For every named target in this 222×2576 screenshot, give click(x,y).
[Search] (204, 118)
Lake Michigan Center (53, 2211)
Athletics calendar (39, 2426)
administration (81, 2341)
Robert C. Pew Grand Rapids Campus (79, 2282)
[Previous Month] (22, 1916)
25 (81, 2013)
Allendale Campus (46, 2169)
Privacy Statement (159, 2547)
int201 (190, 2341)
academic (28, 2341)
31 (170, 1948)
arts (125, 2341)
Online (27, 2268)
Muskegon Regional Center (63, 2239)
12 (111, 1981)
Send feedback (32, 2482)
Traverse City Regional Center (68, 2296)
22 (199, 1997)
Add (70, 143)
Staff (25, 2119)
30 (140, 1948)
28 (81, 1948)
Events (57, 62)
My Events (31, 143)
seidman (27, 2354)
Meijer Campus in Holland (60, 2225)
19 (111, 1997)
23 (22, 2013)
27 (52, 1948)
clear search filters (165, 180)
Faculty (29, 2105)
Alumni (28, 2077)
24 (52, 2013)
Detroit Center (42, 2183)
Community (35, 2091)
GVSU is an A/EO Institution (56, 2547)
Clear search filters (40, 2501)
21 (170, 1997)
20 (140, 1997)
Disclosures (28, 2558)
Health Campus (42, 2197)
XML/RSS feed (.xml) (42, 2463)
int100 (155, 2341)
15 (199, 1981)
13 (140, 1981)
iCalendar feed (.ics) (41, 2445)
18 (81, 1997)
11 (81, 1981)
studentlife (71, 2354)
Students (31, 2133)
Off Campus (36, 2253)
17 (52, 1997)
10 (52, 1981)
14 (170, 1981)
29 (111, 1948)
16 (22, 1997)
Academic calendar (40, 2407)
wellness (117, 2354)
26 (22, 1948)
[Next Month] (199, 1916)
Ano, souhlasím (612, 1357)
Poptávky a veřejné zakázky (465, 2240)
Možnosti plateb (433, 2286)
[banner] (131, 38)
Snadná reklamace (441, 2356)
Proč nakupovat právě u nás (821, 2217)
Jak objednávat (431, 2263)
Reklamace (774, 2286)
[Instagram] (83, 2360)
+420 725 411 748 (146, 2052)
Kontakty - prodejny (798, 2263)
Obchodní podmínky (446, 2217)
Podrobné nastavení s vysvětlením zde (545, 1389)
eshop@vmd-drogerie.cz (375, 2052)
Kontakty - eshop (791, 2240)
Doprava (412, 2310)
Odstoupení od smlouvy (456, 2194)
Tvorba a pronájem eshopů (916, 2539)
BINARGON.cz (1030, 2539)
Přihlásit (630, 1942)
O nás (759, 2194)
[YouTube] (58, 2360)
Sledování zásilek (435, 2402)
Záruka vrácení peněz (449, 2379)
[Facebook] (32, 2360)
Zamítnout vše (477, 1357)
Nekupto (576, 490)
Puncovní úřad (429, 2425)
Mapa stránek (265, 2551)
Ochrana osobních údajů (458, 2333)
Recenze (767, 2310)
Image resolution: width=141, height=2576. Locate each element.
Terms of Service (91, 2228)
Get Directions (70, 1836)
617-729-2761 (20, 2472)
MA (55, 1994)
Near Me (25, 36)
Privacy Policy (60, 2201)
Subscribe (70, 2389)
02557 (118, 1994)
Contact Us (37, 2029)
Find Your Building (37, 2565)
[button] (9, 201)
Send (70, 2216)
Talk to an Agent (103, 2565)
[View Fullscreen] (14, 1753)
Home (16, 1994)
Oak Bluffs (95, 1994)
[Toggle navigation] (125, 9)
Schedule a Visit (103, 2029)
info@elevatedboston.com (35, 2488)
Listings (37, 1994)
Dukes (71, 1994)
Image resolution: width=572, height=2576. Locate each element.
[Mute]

-- WHAT TO WORK ON --
In the listing above, find the line with "29 (111, 1948)" and the line with "Reklamace (774, 2286)"; set down exactly those two lines and every line between them, nothing more.

-- TASK OUTPUT --
29 (111, 1948)
16 (22, 1997)
Academic calendar (40, 2407)
wellness (117, 2354)
26 (22, 1948)
[Next Month] (199, 1916)
Ano, souhlasím (612, 1357)
Poptávky a veřejné zakázky (465, 2240)
Možnosti plateb (433, 2286)
[banner] (131, 38)
Snadná reklamace (441, 2356)
Proč nakupovat právě u nás (821, 2217)
Jak objednávat (431, 2263)
Reklamace (774, 2286)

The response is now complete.